■ **DIRECTIONS FOR THIS TASK**: Beginning with the line that holds "Click the 由文心大模型 3.5 生成 label" and ending with the last line, please repeat the entries exactly and omit the pictures.

#####

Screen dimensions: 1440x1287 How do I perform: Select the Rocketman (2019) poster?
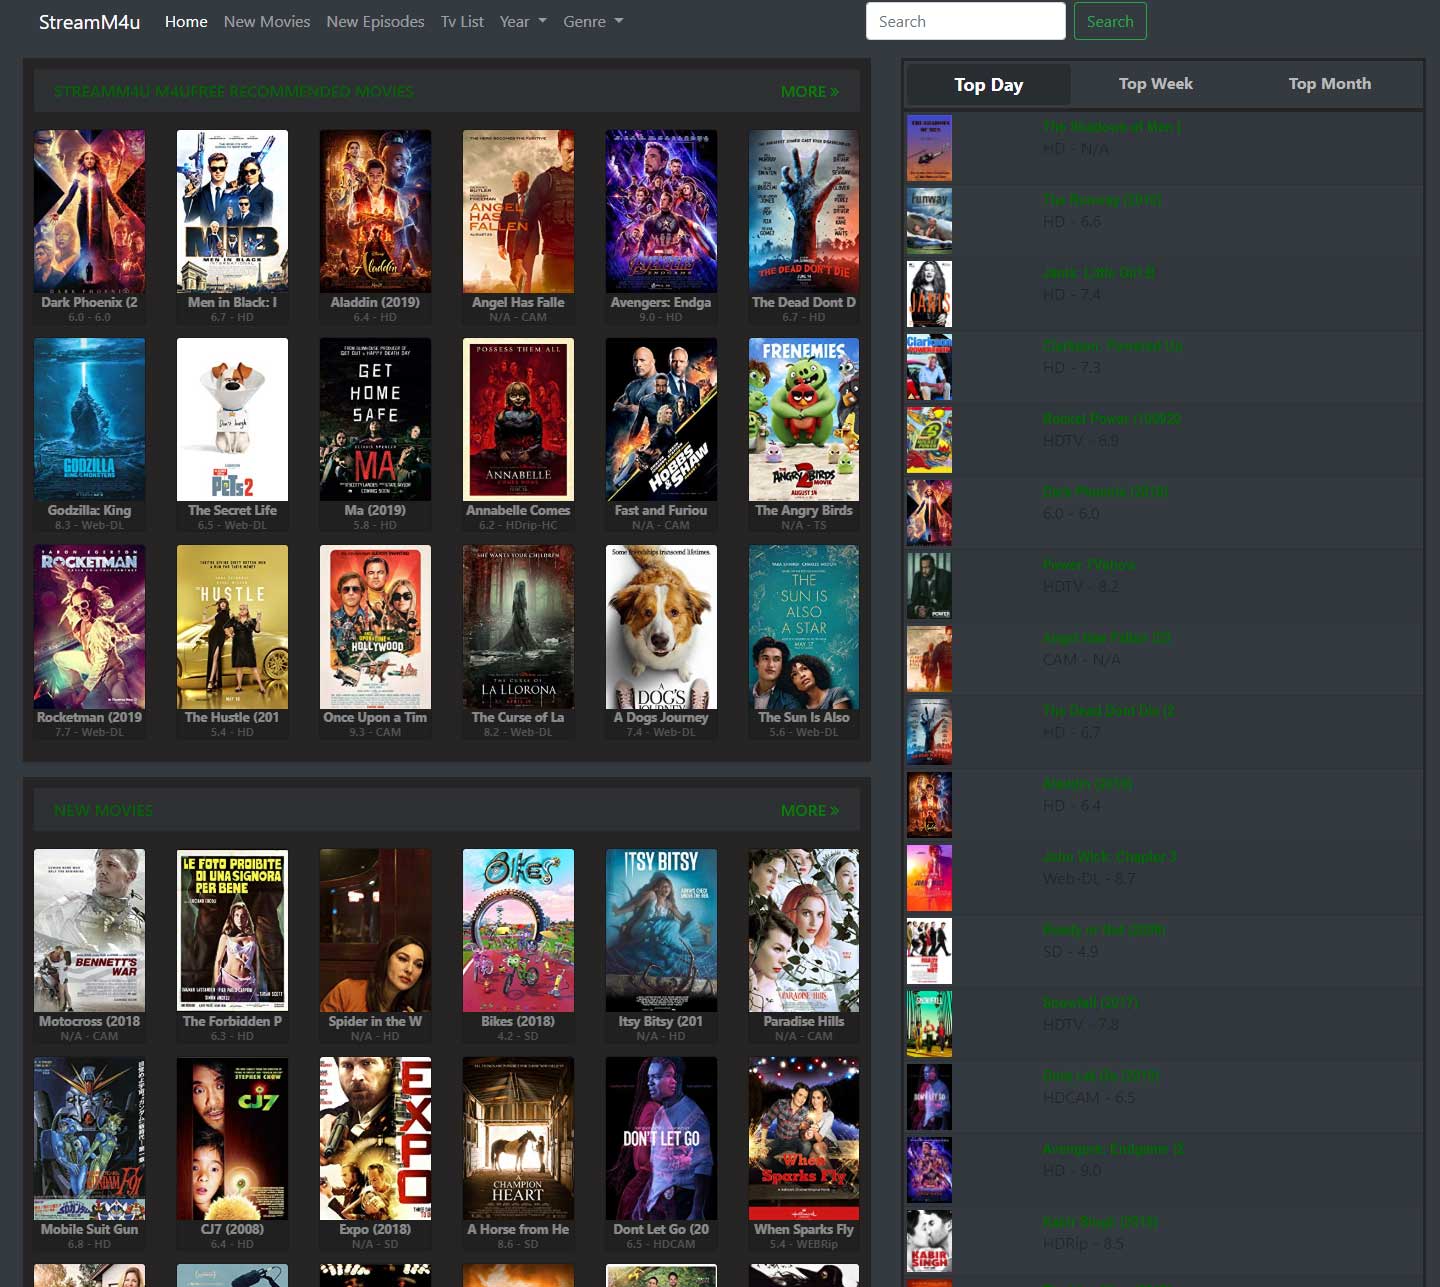pos(89,627)
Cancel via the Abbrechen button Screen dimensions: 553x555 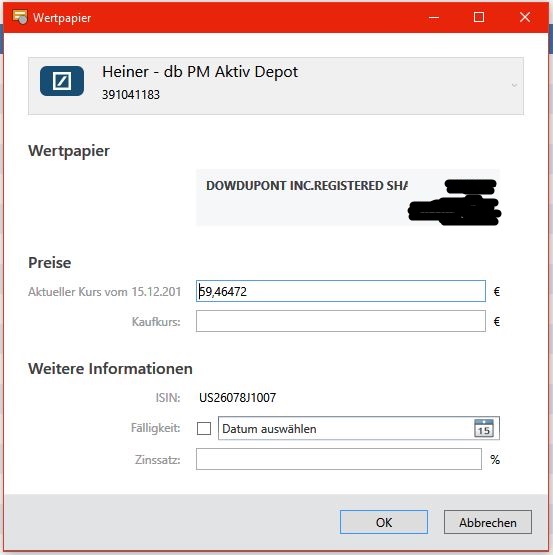[488, 522]

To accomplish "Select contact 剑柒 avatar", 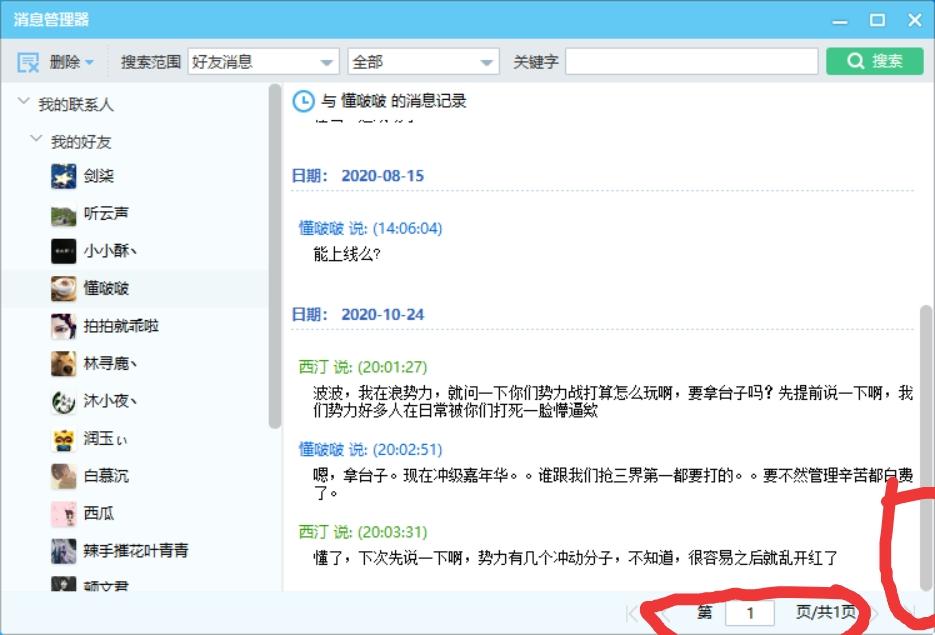I will click(x=64, y=176).
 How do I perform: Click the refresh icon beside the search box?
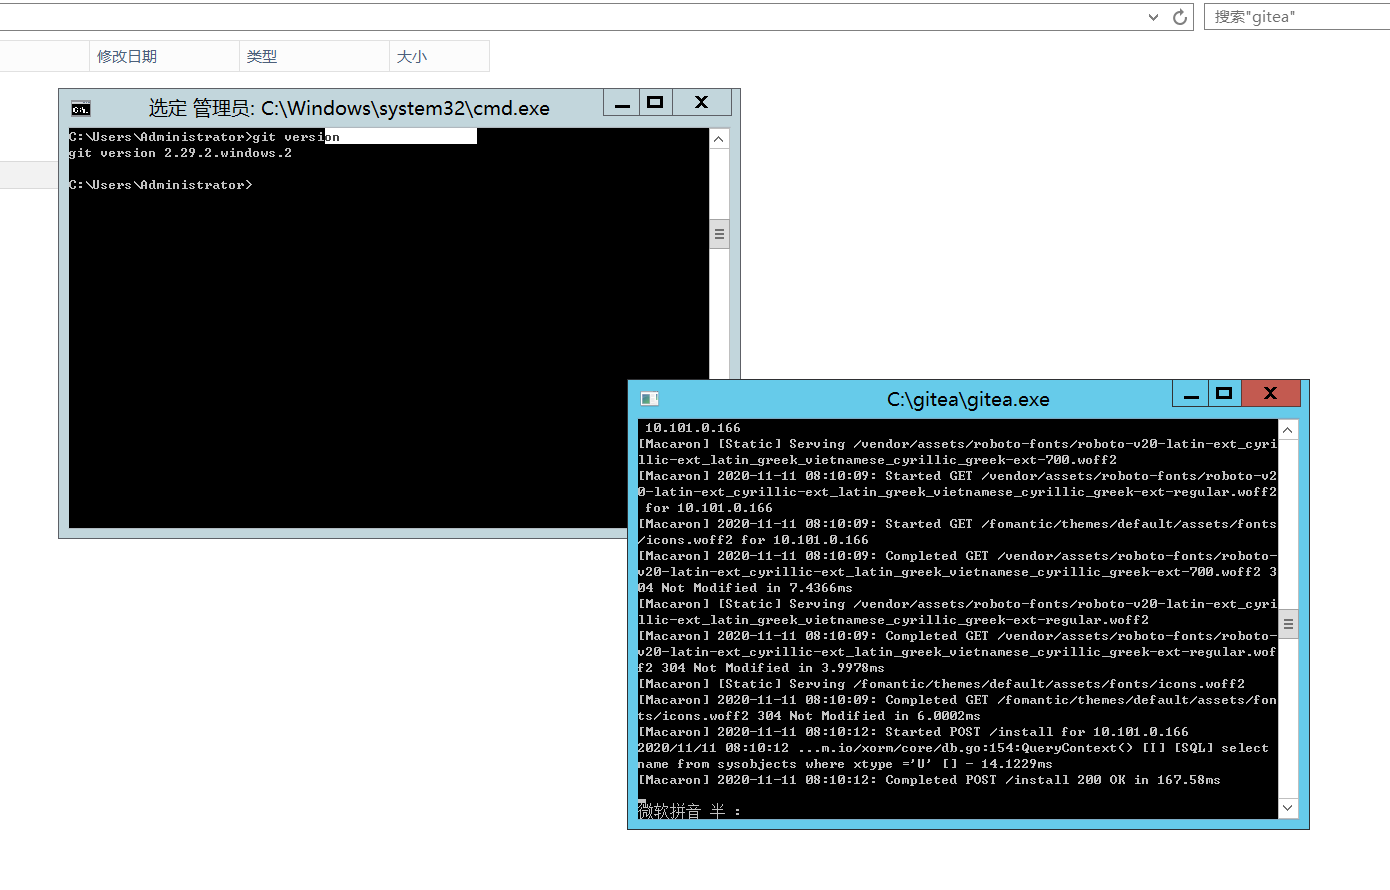pyautogui.click(x=1180, y=16)
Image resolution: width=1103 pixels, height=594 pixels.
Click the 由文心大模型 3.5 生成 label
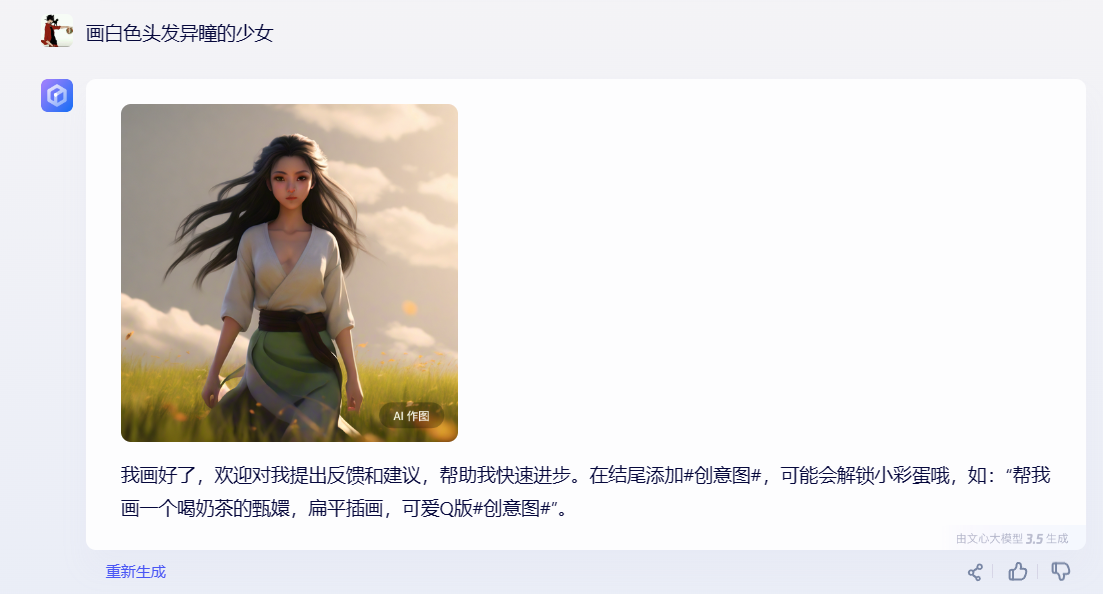point(1012,538)
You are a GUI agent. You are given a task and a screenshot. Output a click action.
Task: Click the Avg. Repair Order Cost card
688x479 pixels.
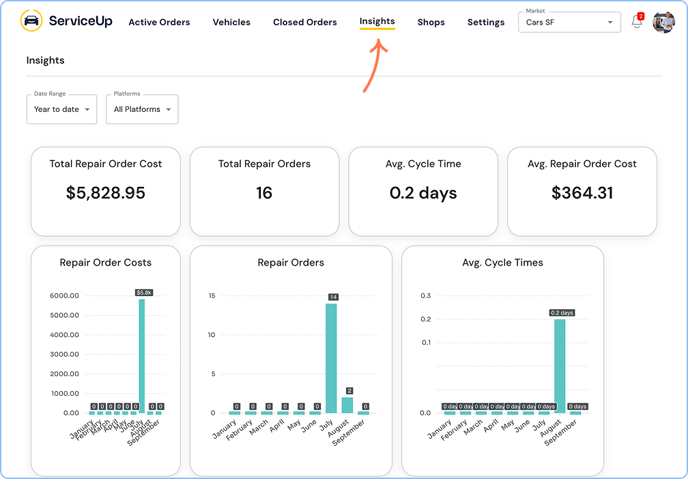(582, 191)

#####

■ **EXERCISE RESPONSE**:
Click the 由文心大模型 3.5 生成 label
point(1012,538)
You are a GUI agent. You are given a task and a screenshot. Output a click action.
Task: Click the Avg. Repair Order Cost card
688x479 pixels.
(582, 191)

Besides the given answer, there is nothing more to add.